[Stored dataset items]
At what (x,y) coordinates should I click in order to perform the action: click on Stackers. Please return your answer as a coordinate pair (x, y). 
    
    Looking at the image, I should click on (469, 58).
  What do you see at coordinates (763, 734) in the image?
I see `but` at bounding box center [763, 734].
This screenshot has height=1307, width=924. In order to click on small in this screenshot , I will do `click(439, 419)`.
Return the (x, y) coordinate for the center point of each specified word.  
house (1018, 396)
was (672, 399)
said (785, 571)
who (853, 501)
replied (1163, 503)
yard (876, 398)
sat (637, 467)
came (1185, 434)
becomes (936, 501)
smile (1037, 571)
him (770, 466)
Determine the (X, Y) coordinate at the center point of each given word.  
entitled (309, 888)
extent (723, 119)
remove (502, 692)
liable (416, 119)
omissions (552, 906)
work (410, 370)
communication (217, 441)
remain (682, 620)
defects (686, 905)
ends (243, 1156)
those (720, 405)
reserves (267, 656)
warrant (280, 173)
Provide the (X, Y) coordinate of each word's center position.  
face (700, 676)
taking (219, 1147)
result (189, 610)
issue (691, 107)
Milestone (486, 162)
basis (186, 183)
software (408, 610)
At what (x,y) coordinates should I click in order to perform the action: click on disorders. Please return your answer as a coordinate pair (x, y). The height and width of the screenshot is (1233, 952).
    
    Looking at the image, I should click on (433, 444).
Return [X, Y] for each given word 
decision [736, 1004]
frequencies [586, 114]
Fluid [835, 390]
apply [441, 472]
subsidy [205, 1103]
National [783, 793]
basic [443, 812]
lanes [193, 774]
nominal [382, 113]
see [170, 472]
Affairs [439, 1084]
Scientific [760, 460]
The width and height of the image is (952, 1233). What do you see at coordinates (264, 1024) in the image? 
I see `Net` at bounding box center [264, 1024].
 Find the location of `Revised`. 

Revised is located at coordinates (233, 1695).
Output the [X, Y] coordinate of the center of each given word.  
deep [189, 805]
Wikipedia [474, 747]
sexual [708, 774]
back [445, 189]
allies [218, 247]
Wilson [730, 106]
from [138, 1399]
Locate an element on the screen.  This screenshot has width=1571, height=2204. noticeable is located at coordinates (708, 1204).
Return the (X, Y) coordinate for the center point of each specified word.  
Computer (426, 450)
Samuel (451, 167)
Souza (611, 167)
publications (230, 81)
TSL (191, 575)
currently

▶ **Problem details**
Extract from the items above every line that contains the word "Please", and reproduce each of those lines in full.

▶ **Answer to the exercise**
At what (x,y) coordinates should I click in order to perform the action: click on Stackers. Please return your answer as a coordinate pair (x, y). 
At what (x,y) coordinates should I click in order to perform the action: click on disorders. Please return your answer as a coordinate pair (x, y). The height and width of the screenshot is (1233, 952).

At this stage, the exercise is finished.